> **SOURCE**:
::::::::
QPR's Latest Financial "Situation" - Compilation of Responses From QPR's Director and Legal Counsel

Several days after it hit the QPR fans sites, you still won't have learned of QPR's latest financial "situation" from QPR's Official Site. For that you'd have to read the QPR fan sites - Most prominently - QPR1st Reporting on the latest matter and then a response from QPR Director and Legal Counsel, Nick De MarcoNick De Marco Response and "Nick De Marco Clarification"). There was also a response on LSA to an inquiry: De Marco response to LSA And also now, Ben Kosky, The Kilburn Times.
And this is an analysis by QPR Rival's Clive Whittingham "Start the Clock"

Maybe there will be something on the Official site today?...or tomorrow?

In the interim, below is a compilation of what was said on the different sites, by the QPR official.



UPDATED July 26:

"QPR were faced with a winding-up order in July. If the club had not found a substantial sum of money to pay off before 4 July, the club would have been put in administration.
"Faced with that risk and the need to pay various other debts and on-going costs, the club had no alternative than to seek a short-term bridging loan.
"Nobody was prepared to lend the club the sums required in time, apart from ABC. It's not a great agreement for QPR but it was a choice between that and administration. QPR are able to repay the loan now, in part from the proceeds of sale of Lee Cook." Daily Mail

"...Fans will be aware that QPR was faced with a winding up order from both the IR and VAT in July. If the Club had not found a substantial sum of money to pay off before 4 July, the Club would have been put in Administration. At that point administrators would have been appointed and the players would have been sold off for way below their market price. ABC would have reclaimed their loan and could have enforced the term of the agreement allowing them to sell the ground. The Club would have been left with no ground or players. This is something the Board was determined to avoid at any cost.
The Board has announced that it is seeking new investors. It is necessary for QPR's long term survival and progression that such new investors come in. There are currently promising discussions in this regard. The Board has also looked to re-finance the ABC loan. Despite positive noises from some, nobody has yet agreed to take it on on better terms.
::::::::
> **RECORDED DATA**:
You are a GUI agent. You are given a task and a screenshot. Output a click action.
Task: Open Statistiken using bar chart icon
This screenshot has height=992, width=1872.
::::::::
> **TASK 1**:
Translate this sentence from the text on QPR's finances into Spanish: "The Board has announced that it is seeking new investors."
> **TASK 2**:
In the text on QPR's finances, who was the only party prepared to lend the club the required sums in time?

> **OUTPUT 1**:
La Junta Directiva ha anunciado que está buscando nuevos inversores.

> **OUTPUT 2**:
ABC.